> **La consigne**
Modifie le passage de l'extrait sur Don Giovanni qui va de "Une unité de" à "conclusion, la mort." en remplaçant "overdose" par "dose massive".

> **Extrait**

Une unité de temps quasiment intenable au vu de toutes les actions qui s’y déroulent : séductions et viols, meurtre, chasse à l’homme, bal masqué, retour du criminel sur les lieux du crime, vengeance du Commandeur et mort de Don Giovanni. Comme un flash, une overdose de speed où l’action se précipite pour mener à la seule issue possible : l’écrasante culpabilité de la transgression ultime, le meurtre, et son inévitable conclusion, la mort.
Une plongée dans l’inavouable
Une fois de plus, Krzysztof Warlikowski opère une plongée en apnée dans l’intime et ce qu’il a de plus transgressif, de moins avouable, de plus incontestablement humain. On pense parfois à sa création de Purifiés de Sarah Kane en 2001. Sous la direction musicale de Ludovic Morlot, sa mise en scène de Don Giovanni n’est pas seulement éblouissante et, comme toujours, magnifiée par les décors de Malgorzata Szczesniak, les lumières de Felice Ross et les vidéos de Denis Guéguin, mais elle tape là où ça fait mal, elle console là où c’est insupportable, elle érige de la beauté au cœur des ténèbres, de la solitude et de la violence. Avec des acmés dans le sublime, à l’image de l’aria final de Donna Anna, incarnée par l’immense Barbara Hannigan, allongée, jambes ouvertes et offertes à la bouche d’Ottavio qui se glisse sous sa robe, fondant son chant avec les spasmes de l’orgasme.

Entrées provenant d'une source de données:

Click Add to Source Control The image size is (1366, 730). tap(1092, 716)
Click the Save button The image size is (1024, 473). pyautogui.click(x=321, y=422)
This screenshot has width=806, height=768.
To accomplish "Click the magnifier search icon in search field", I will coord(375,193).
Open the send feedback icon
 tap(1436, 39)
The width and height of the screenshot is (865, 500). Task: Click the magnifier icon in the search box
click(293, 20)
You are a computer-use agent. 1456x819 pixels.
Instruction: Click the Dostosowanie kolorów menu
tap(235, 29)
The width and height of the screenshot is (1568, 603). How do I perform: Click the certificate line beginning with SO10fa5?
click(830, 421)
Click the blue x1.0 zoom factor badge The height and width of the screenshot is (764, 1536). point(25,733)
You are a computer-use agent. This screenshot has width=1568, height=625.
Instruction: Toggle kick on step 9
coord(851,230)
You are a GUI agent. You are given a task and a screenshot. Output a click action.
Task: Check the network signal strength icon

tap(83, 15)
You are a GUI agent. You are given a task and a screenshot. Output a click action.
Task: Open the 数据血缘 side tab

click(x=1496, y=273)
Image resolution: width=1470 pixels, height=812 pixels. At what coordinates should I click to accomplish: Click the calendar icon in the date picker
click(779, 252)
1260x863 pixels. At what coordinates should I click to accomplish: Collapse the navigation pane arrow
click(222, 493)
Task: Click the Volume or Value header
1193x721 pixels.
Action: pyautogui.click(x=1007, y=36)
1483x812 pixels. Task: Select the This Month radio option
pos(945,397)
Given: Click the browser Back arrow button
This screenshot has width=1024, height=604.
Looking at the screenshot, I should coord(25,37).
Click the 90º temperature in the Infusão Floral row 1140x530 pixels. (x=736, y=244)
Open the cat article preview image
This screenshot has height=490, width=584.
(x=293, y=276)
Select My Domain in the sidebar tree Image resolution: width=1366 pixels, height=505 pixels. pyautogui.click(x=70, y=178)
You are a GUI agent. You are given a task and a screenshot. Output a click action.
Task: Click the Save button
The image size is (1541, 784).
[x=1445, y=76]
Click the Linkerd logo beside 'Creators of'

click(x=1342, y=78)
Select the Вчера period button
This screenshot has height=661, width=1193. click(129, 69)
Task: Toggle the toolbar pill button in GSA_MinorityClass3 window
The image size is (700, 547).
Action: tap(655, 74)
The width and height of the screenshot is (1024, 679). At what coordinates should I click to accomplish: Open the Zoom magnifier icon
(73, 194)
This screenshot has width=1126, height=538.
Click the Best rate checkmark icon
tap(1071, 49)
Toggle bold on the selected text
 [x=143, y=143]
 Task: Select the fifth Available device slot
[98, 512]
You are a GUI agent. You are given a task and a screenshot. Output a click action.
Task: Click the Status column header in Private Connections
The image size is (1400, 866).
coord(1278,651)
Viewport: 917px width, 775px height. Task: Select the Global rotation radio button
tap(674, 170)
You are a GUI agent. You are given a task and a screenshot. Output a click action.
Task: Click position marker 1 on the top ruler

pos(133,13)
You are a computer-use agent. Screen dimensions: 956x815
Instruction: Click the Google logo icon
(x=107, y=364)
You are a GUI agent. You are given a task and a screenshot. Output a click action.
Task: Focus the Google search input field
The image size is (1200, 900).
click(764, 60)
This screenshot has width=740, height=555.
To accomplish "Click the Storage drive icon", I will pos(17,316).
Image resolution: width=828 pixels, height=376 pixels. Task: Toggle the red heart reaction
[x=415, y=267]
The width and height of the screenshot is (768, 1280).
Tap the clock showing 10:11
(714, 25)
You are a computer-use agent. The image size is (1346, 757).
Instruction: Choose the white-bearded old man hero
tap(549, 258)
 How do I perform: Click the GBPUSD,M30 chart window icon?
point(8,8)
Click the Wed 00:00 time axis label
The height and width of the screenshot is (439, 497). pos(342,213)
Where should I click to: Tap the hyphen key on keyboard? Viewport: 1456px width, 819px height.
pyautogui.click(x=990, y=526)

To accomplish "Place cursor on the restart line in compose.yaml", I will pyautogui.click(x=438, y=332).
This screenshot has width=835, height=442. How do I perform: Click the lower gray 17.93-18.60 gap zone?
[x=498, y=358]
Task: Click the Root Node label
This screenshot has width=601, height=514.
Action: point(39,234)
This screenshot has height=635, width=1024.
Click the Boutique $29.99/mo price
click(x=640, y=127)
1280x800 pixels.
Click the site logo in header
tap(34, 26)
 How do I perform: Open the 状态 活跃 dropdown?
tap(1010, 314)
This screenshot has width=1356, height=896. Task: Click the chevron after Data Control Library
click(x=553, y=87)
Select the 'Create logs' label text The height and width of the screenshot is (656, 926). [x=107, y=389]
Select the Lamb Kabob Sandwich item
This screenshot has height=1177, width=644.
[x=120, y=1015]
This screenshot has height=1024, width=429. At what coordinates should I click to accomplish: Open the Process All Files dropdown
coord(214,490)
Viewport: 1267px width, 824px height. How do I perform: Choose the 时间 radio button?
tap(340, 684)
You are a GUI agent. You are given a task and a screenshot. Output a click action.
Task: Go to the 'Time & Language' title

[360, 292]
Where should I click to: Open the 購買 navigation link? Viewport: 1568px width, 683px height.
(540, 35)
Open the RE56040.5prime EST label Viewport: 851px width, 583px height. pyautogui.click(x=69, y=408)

> **Réponse proposée**
Une unité de temps quasiment intenable au vu de toutes les actions qui s’y déroulent : séductions et viols, meurtre, chasse à l’homme, bal masqué, retour du criminel sur les lieux du crime, vengeance du Commandeur et mort de Don Giovanni. Comme un flash, une dose massive de speed où l’action se précipite pour mener à la seule issue possible : l’écrasante culpabilité de la transgression ultime, le meurtre, et son inévitable conclusion, la mort.